▶ _Assignment_
From the material below, retype exactly the lines that begin at the line with "Where should I" and end after the line with "Given: Click the Stop button to end the chat"; pictures stay out of the copy.

▶ _Input for this task_
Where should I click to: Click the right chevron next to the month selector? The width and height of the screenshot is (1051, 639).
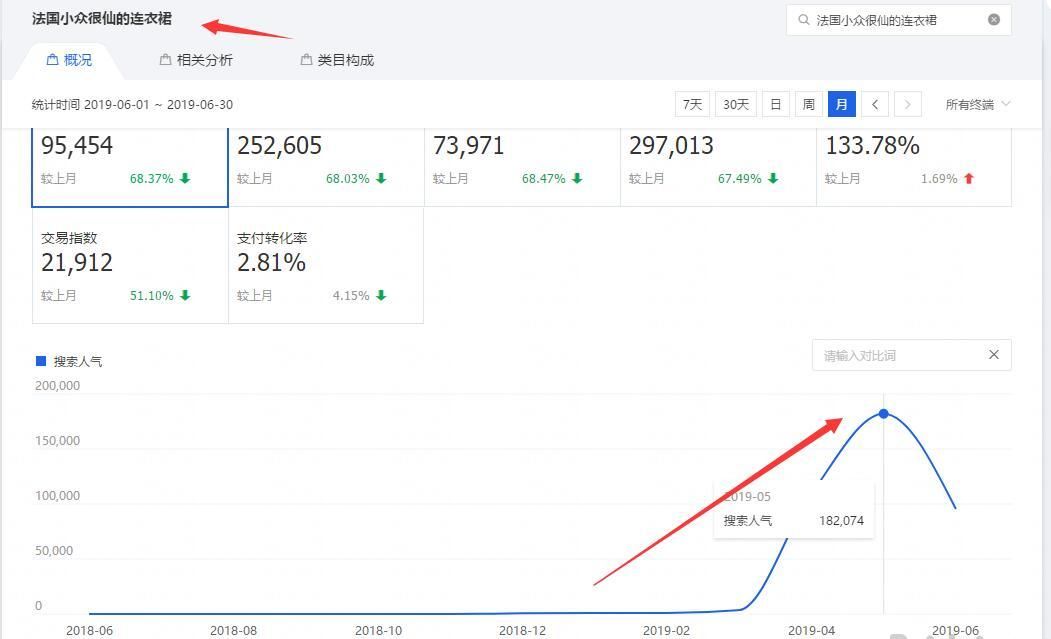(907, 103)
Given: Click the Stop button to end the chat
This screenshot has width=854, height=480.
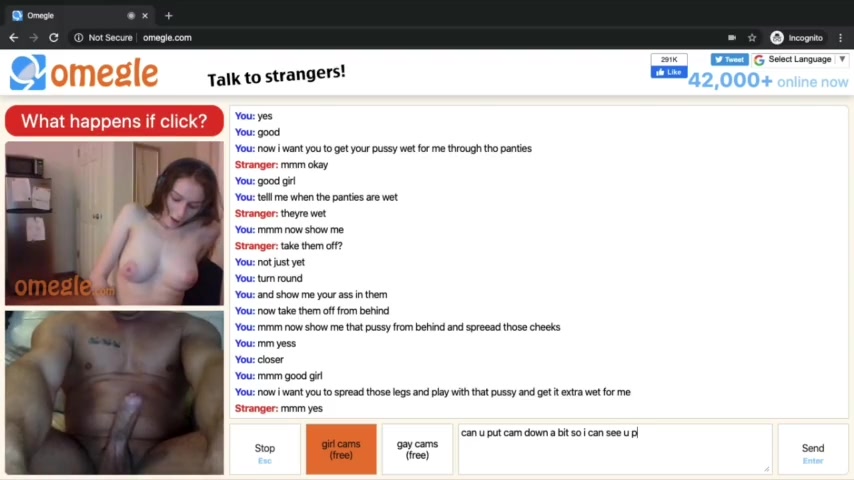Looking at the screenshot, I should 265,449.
--
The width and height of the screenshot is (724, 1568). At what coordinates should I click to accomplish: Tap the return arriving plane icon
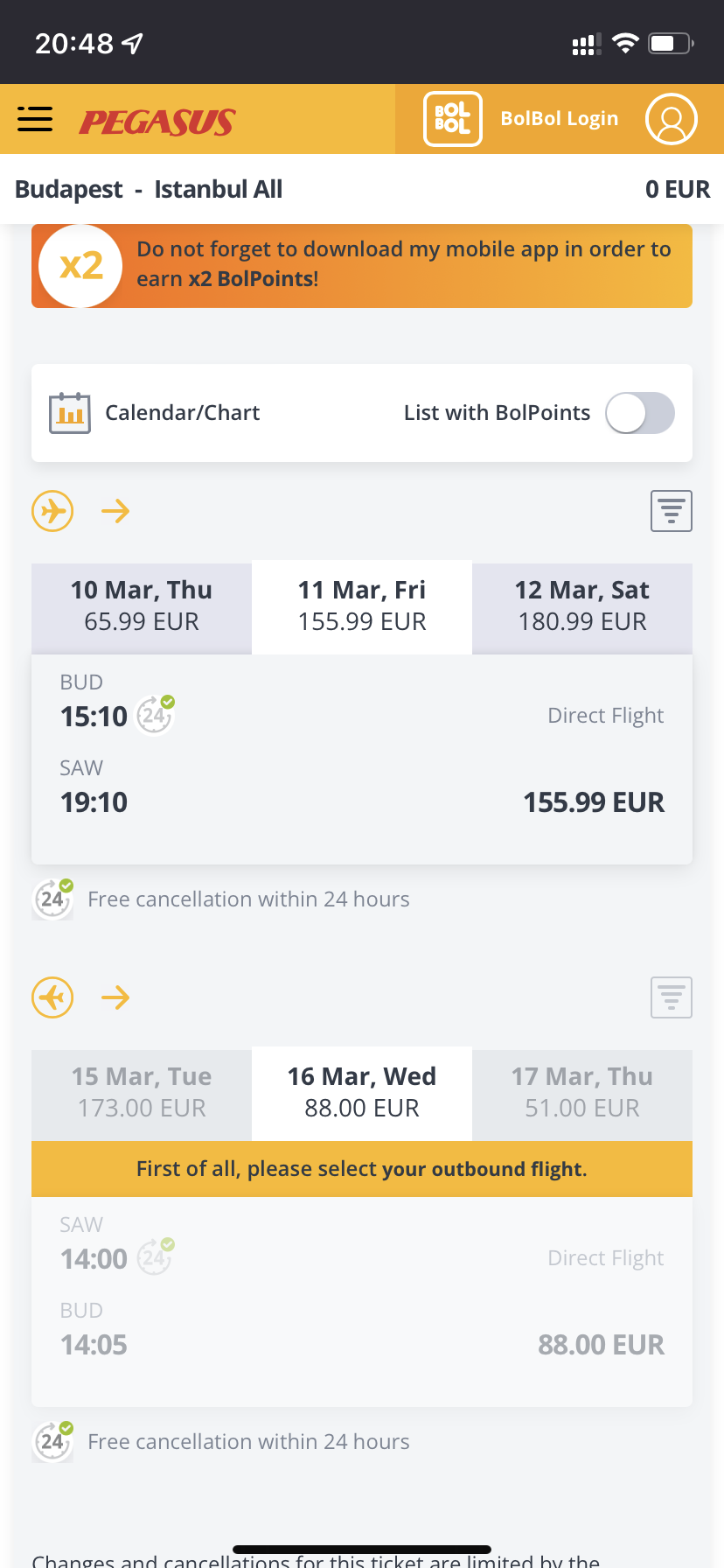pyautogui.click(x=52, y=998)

▶ _Result below_
Where should I click to: Click the right chevron next to the month selector? The width and height of the screenshot is (1051, 639).
(907, 103)
Given: Click the Stop button to end the chat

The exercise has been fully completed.